I made a promise to myself late last year that I would read at least one book a month. Part of the motivation for reading more came from seeking inspiration for my own writing. Another part came from desiring “me time” for which I wouldn’t feel the same kind of guilt-ridden angst as watching TV or playing video games. For the most part, I’d say I’ve been pretty successful. And the variety of books has been thoroughly enjoyable too.
Practical Business Advice
In How to Fail at Almost Everything and Still Win Big, Dilbert creator Scott Adams describes some of the tremendous failures he has endured over the course of his career. You may or may not know that Adams actually got his start with a cubicle job not unlike that of his creation. This book was valuable from a business perspective, as it really helped to illustrate the mindset you need to succeed.

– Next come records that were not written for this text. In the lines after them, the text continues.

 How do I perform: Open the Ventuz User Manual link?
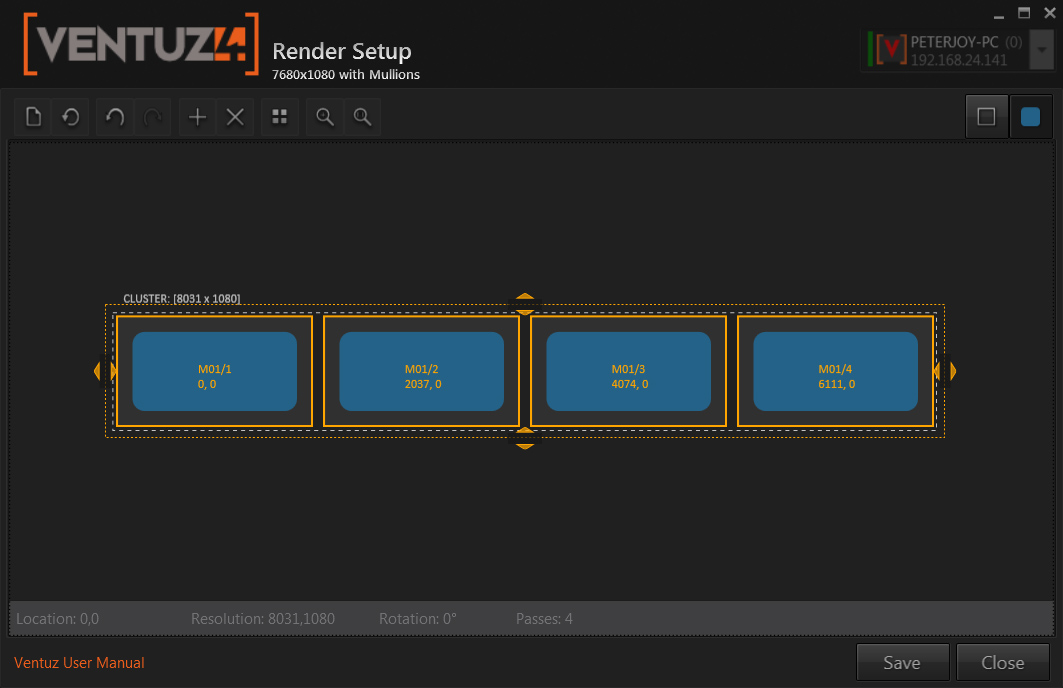pyautogui.click(x=79, y=663)
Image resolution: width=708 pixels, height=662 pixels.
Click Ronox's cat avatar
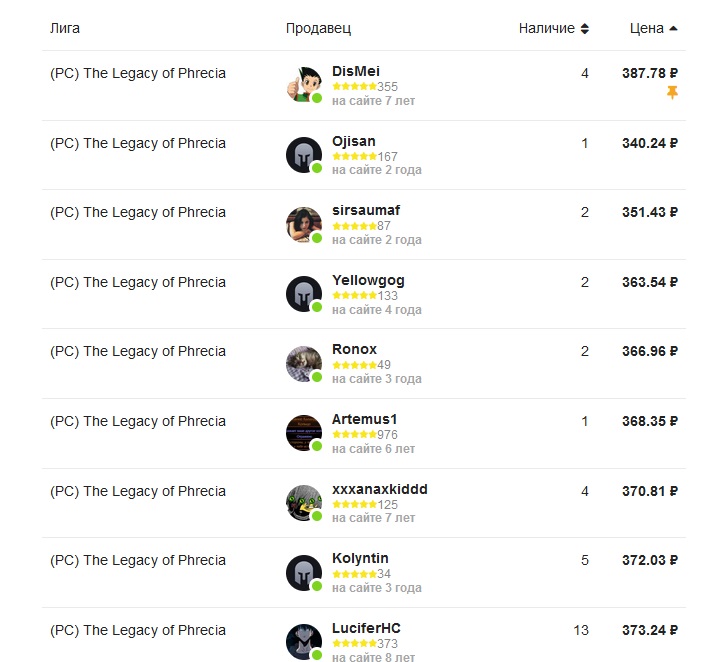click(304, 364)
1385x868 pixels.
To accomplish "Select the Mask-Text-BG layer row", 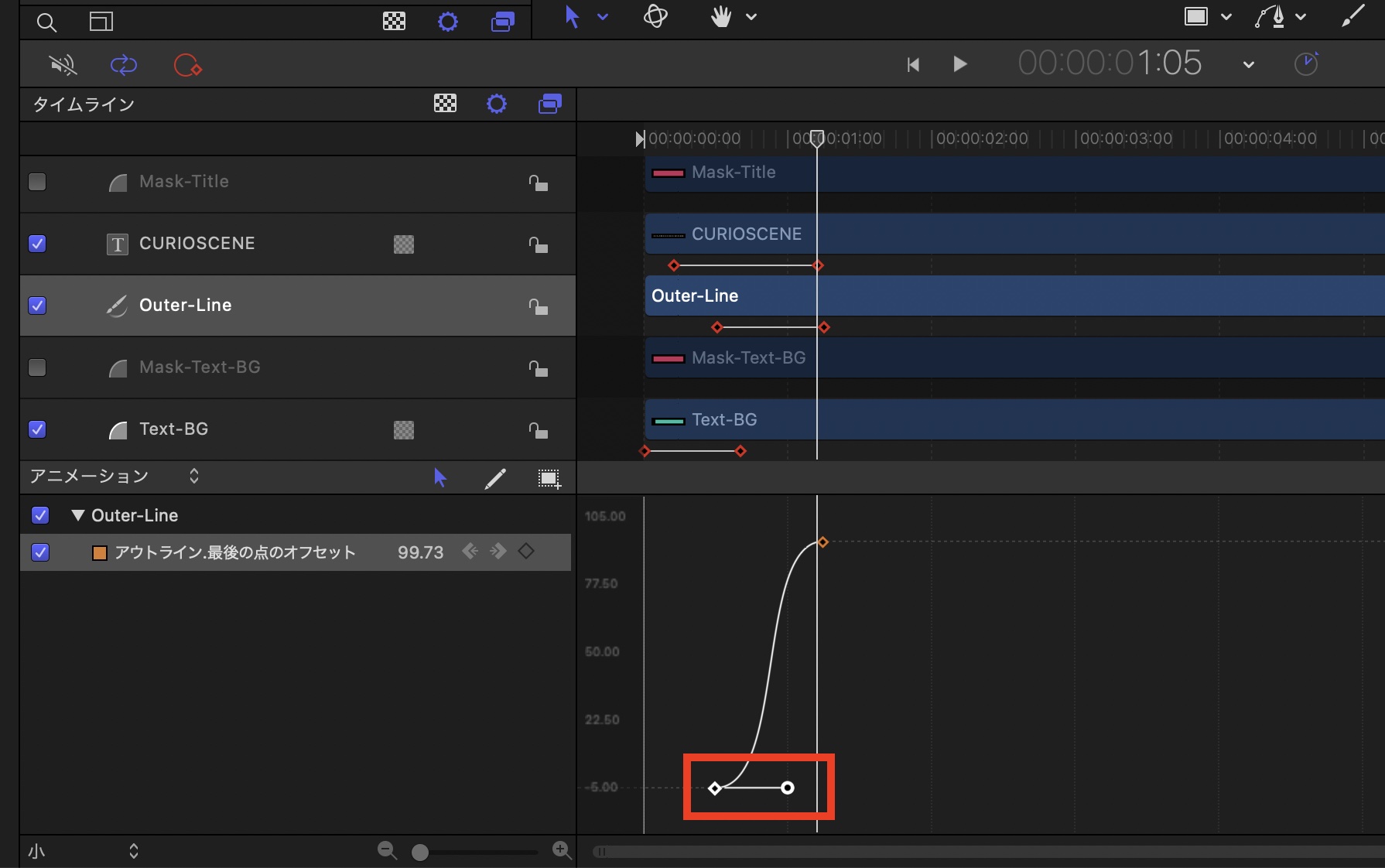I will (200, 367).
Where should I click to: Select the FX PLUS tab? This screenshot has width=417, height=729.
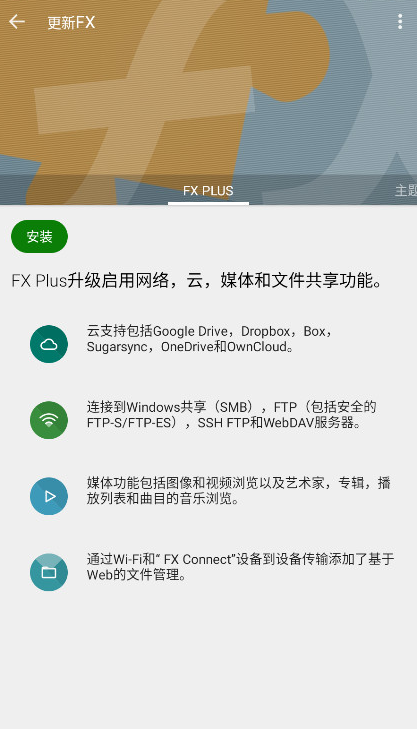208,191
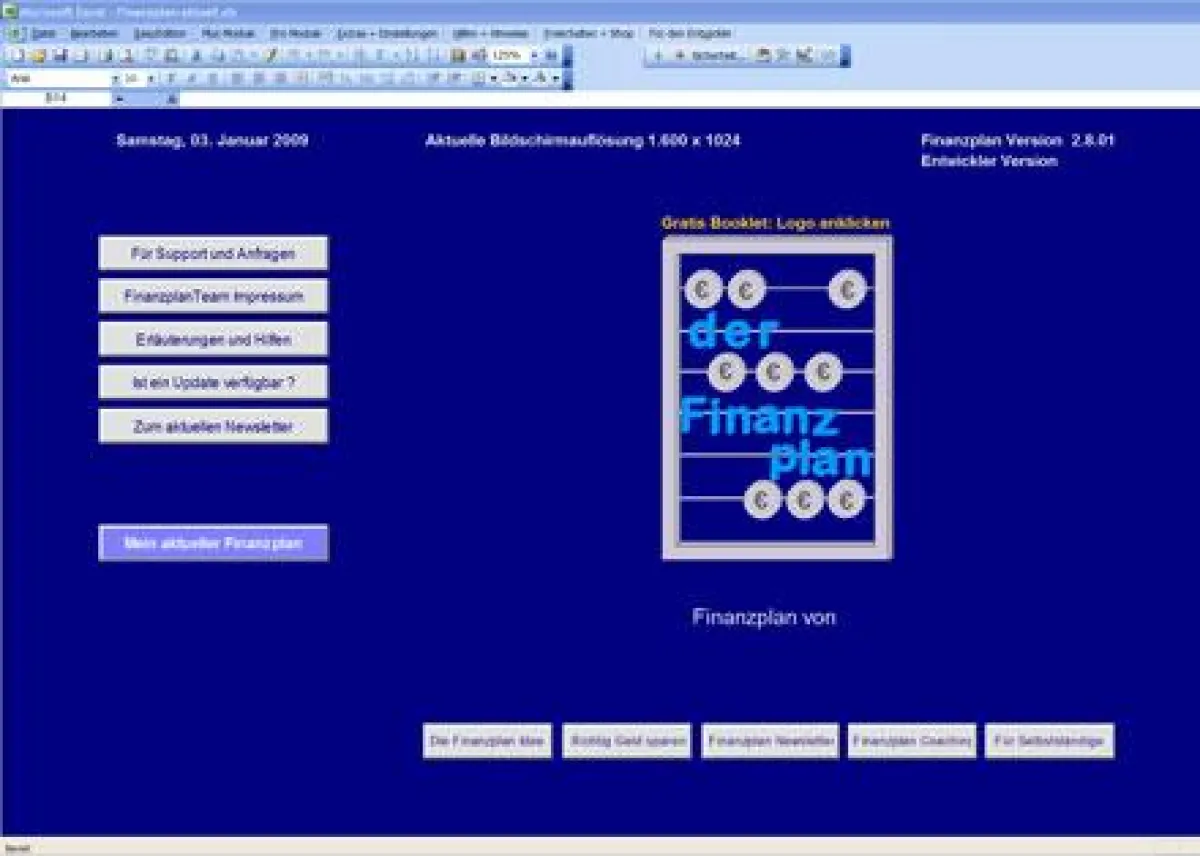Click the Save icon in the toolbar
Image resolution: width=1200 pixels, height=856 pixels.
click(60, 55)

The Immigrant Family Experience
You might remember when I highlighted Listen to the Squawking Chicken by Lainey Gossip’s Elaine Lui in a Sunday Snippet back in July. Before I started reading this, I went in with the expectation of a stereotypical Chinese-Canadian family with a nagging mother. What I got instead was a heartbreaking tale of a lonely and broken woman who really tried to mean well. It’s still a light read with a few good chuckles.
When I first heard that Eddie Huang was putting out a second book, I was stoked. I really enjoyed Fresh Off the Boat, since I could really identify with what it meant to be a Westernized Asian kid growing up in the 90s. Unfortunately, Double Cup Love didn’t quite pack the same kind of punch. It’s supposed to be about his trip back to Chengdu to explore his roots, but it’s really more of a sappy love story that feels emptier by comparison. I was surprised by how much his brothers Evan and Emery had changed though.
The Magic 2.0 of Geekdom
While I write exclusively in non-fiction, I do enjoy reading fiction as an escape. That’s why I liked Ready Player One so much. When I asked my friends for something similar, they recommended Off to Be the Wizard by Scott Meyer. It’s about a young man who discovers our world is really just an elaborate computer program and he hacks the code to send himself back to Medieval England where he encounters many other “wizards” who similarly manipulate the code. It’s geeky and fun. It also contains some nuggets of wisdom alongside the nerd culture references.
Since I enjoyed Off to Be the Wizard so much, I am now in the process of reading the second book in the series, Spell or High Water. The saga of our protagonist continues, except now he’s traveling over to Atlantis where all the “magical” women have gone. Thus far, the story is far weirder; it involves more complex time travel paradoxes. There’s a third book in the series too, which I’ll likely read at some point too.
I’ve still got quite an extensive collection of books to get through, but is there anything you’ve read lately that you’d glowingly recommend?